──────── ENTRIES SHOWN ────────
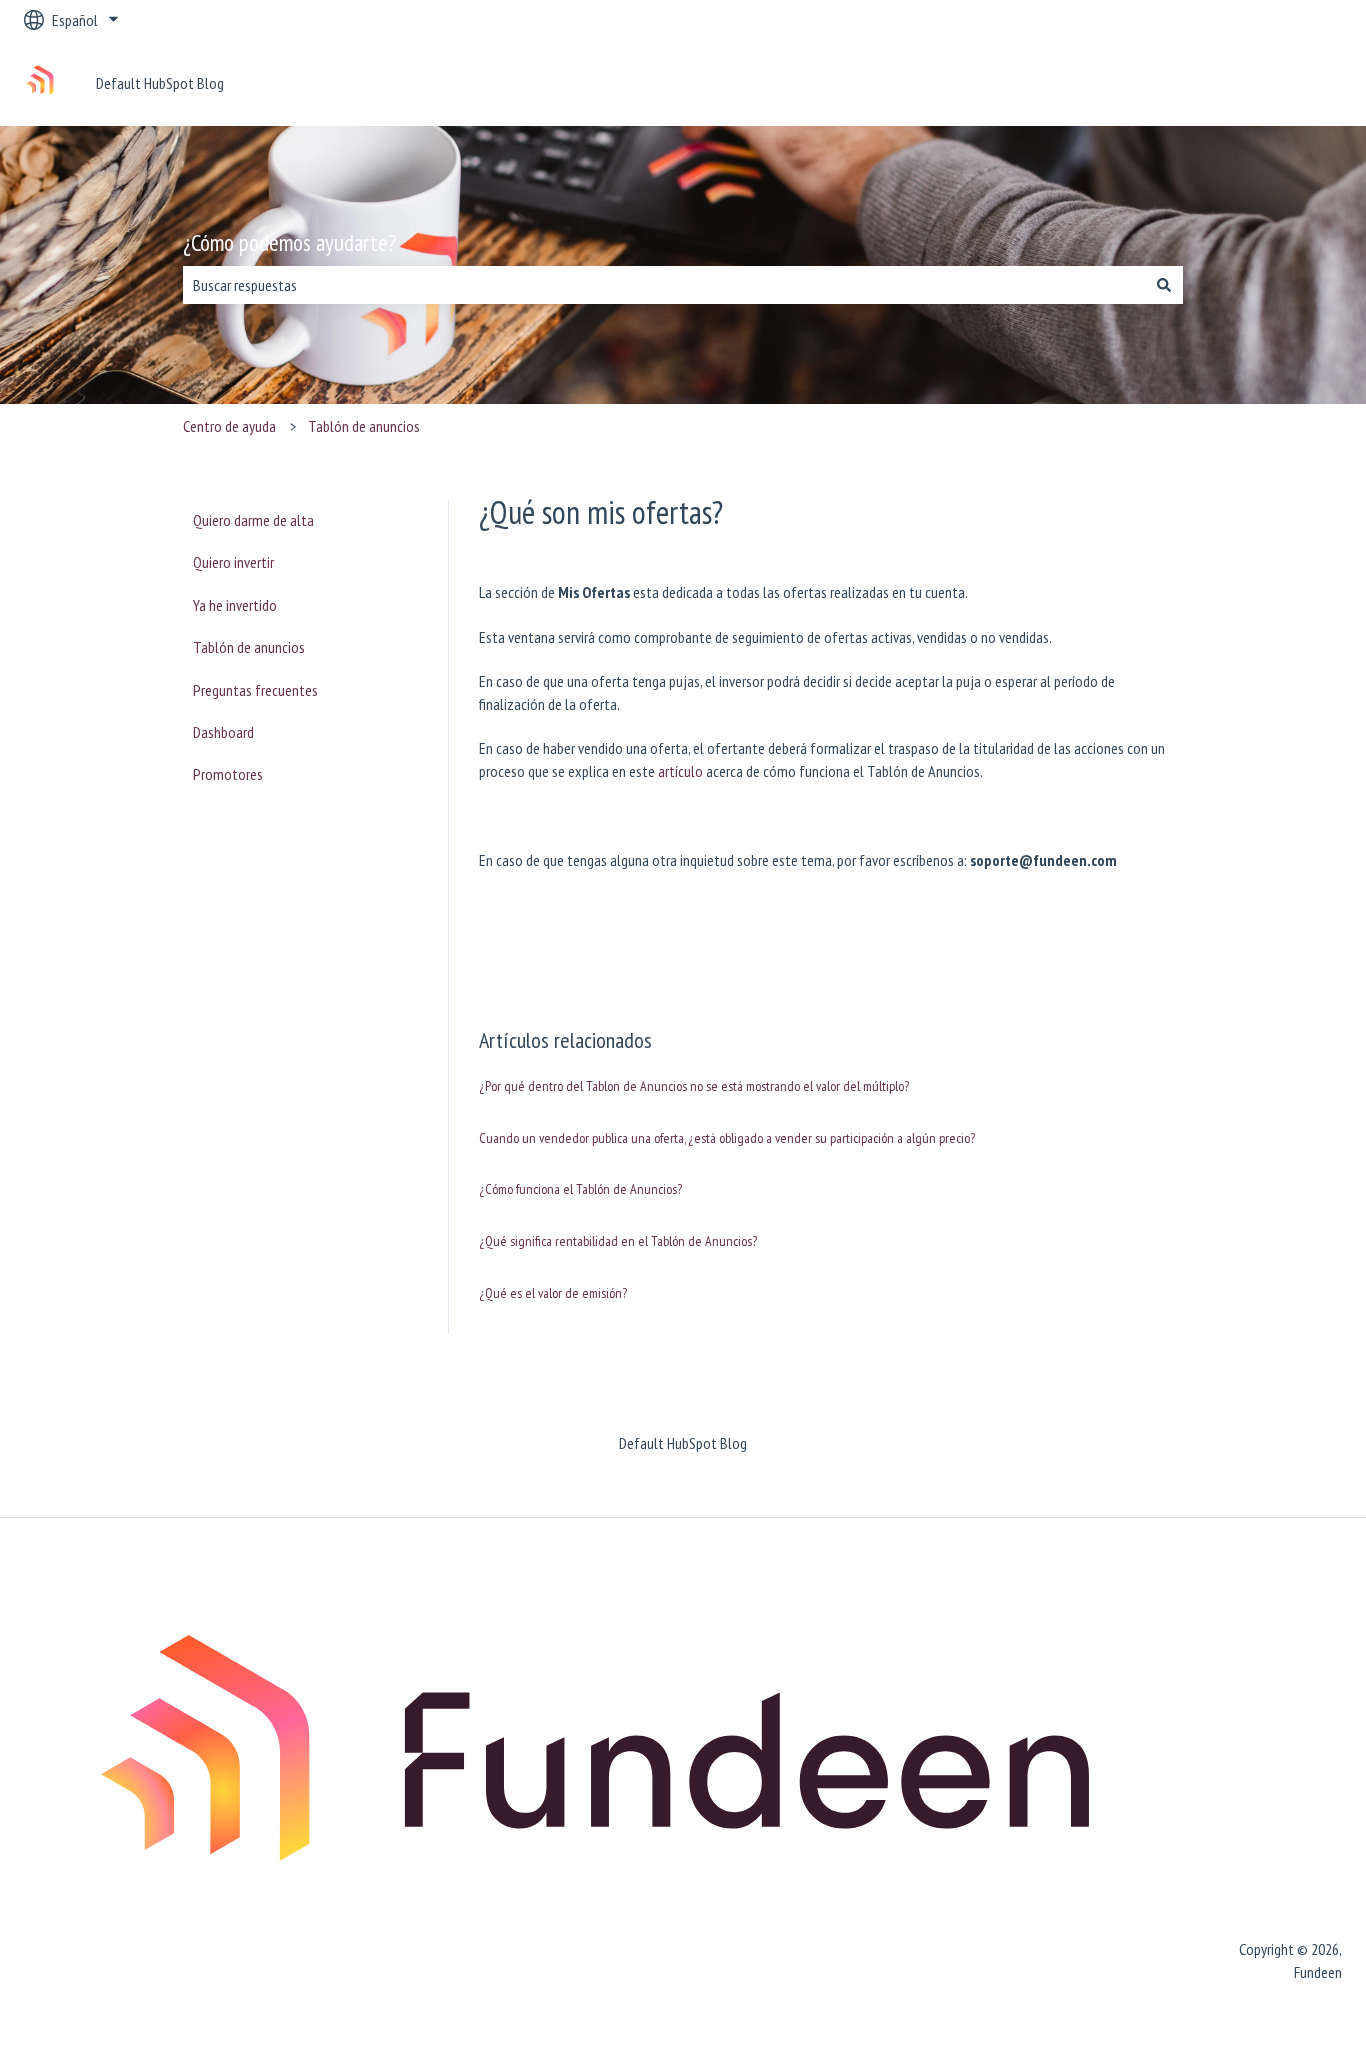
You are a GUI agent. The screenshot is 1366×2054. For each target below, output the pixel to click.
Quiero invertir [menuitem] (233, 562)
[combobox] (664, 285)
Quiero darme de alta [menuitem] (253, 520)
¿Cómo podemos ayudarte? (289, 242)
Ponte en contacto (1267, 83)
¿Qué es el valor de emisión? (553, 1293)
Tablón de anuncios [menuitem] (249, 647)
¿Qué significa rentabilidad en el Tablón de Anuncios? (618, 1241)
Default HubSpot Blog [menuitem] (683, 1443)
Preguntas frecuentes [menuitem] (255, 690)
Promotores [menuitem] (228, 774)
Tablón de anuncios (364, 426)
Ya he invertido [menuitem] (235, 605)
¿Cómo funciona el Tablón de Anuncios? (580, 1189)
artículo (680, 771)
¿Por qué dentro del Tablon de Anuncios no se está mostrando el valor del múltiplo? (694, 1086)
────────
Leaving out the pictures, print every record exactly as written.

You are a GUI agent. The screenshot is 1366×2054. For each target below, output the pixel to click.
Quiero invertir [menuitem] (233, 562)
[combobox] (664, 285)
Quiero darme de alta [menuitem] (253, 520)
¿Cómo podemos ayudarte? (289, 242)
Ponte en contacto (1267, 83)
¿Qué es el valor de emisión? (553, 1293)
Tablón de anuncios [menuitem] (249, 647)
¿Qué significa rentabilidad en el Tablón de Anuncios? (618, 1241)
Default HubSpot Blog [menuitem] (683, 1443)
Preguntas frecuentes [menuitem] (255, 690)
Promotores [menuitem] (228, 774)
Tablón de anuncios (364, 426)
Ya he invertido [menuitem] (235, 605)
¿Cómo funciona el Tablón de Anuncios? (580, 1189)
artículo (680, 771)
¿Por qué dentro del Tablon de Anuncios no se está mostrando el valor del múltiplo? (694, 1086)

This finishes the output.